出所:MARKETSPEEDIIを元に筆者作成

 仮に、相場が下方向への意識を強めた場合、注意したいのは、株価が一気に25日移動平均線まで下落するとは限らないことです。

 上の図2は、長期間の日経平均の日足チャートと25日移動平均線の乖離率の推移を示していますが、乖離率はおおむねプラスマイナス5%の範囲内で推移することが多いものの、この範囲を上回っている場面がいくつか散見されます。

 いずれも、その後の乖離率が0%まで修正されていますが、上段の株価の推移をチェックすると、一気に株価が下落して修正されるパターンと、株価がもみ合いを続けながら25日移動平均線のキャッチアップを待ちながら修正されるパターンに分けられます。

 先週末26日(金)時点の25日移動平均線の値は3万4,626円ですが、25日前の12月19日(火)の株価水準は3万3,000円あたりで上げ下げしていた時期でもあり、現在の株価水準と比べれば、25日移動平均線の値はしばらく切り上げて行くことになりますし、途中に3万5,000円の節目も存在しています。

 したがって、今回の乖離率の修正がどのように行われるかは、今週の注目イベントでサプライズや市場のムードの変化が出てくるかなどによって左右されることになりそうです。

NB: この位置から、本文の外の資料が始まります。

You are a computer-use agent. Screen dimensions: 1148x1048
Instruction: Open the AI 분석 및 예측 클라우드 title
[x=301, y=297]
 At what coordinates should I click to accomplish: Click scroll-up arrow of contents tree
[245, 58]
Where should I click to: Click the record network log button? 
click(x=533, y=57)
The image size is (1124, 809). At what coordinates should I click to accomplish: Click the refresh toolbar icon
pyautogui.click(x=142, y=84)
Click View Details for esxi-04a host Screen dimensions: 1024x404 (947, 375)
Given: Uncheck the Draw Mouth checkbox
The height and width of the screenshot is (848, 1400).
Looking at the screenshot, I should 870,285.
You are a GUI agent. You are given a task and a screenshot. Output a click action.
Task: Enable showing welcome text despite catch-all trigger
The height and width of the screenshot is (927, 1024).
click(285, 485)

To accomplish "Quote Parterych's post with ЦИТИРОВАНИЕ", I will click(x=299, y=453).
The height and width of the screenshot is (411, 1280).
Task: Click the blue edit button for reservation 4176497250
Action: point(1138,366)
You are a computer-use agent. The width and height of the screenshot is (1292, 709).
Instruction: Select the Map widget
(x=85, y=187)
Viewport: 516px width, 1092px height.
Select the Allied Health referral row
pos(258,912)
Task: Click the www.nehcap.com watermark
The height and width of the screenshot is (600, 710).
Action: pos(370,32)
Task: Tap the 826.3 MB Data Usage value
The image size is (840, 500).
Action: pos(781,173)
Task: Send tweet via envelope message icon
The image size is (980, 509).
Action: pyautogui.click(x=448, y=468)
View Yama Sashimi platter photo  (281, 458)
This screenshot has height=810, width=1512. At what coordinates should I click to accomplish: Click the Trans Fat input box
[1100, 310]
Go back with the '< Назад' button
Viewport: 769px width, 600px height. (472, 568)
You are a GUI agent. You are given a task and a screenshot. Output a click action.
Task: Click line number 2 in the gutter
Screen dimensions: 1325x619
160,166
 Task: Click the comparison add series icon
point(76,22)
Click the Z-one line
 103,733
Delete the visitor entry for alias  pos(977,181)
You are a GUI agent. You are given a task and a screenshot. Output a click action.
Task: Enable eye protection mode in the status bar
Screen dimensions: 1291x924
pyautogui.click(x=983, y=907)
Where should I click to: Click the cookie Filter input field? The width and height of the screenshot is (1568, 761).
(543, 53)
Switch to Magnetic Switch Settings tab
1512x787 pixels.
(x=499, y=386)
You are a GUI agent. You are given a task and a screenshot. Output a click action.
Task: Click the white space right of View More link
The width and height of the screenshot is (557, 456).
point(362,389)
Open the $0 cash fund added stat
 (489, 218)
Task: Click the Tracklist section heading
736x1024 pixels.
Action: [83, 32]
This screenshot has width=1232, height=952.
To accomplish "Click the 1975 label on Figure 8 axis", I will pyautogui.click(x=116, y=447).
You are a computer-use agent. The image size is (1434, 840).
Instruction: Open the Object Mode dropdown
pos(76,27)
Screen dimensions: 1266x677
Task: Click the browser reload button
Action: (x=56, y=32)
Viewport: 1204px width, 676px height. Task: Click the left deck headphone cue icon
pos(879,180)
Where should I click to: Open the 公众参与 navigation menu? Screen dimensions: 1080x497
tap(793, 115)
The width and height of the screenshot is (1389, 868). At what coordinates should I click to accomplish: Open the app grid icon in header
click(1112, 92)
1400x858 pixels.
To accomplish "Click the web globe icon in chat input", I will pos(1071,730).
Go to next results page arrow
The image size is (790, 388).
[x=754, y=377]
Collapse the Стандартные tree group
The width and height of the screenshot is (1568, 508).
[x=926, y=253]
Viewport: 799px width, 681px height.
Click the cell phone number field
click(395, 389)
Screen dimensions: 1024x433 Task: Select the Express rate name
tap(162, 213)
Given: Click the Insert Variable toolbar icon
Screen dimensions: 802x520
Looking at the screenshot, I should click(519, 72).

日米の決算本格化で「答え合わせ」のポイントは意外と多い

 冒頭でも触れたように、今週は日米で企業決算の発表が本格化します。国内では、レーザーテック(6920)アドバンテスト(6857)といった半導体関連銘柄をはじめ、村田製作所(6981)などの電子部品、メガバンク(みずほFG(8411)三井住友FG(8316))や、商社(三井物産(8031)双日(2768)丸紅(8002))など、640社を超える決算が予定されています。

 米国でも、マイクロソフト(MSFT)アルファベット(GOOGL)アドバンスト・マイクロ・デバイス(AMD)ダナハー(DHR)ファイザー(PFE)ユナイテッド・パーセル・サービス(UPS)ゼネラル・モーターズ(GM)マスターカード(MA)クアルコム(QCOM)ボーイング(BA)アップル(AAPL)アマゾン(AMZN)メタ・プラットフォームズ(META)エクソンモービル(XOM)シェブロン(CVX)などの注目企業が続々と決算を発表する予定です。

 これらの決算を通じて、「生成AIを背景とする業績期待は継続するか?」、「半導体関連株の選別が進むか?」、「中国経済の影響の度合いはどうか?」、「地政学的リスクの影響はどうか?」などを見極めて行くことになります。

 先週の動向を見ると、米インテル(INTC)の決算で、同じ半導体関連でも生成AI以外の分野では業績面で苦戦していることや、ニデック(6594)の決算では、中国の影響が色濃く反映されるなど、今後の決算の動向によっては、銘柄の選別がさらに進んでいくことも想定されます。

 また、日米の株式市場は、昨年11月から上昇基調を続けていますが、その中身を見ると、前回のレポートでも触れた通り、当初は、米国の金融政策の利下げ観測の高まりを背景に米金利が低下し、PER(株価収益率)面での割高感が修正される動きだったのが、現在では、米金利が再び上昇する中でも一部のハイテク企業を中心に、業績(EPS:1株当たり利益)の拡大期待によって買われて株価が上昇するなど、変化が生じています。

 相場の楽観の前提となっている、米国経済の「ソフトランディング」見通しはまだ維持されているものの、足元の相場の牽引役だった企業の多くが今週決算を発表するため、最近までの相場の動きについて、いったん「答え合わせ」をする格好となりそうです。そして、その答え合わせのポイントは先程も述べたように、意外と多くあります。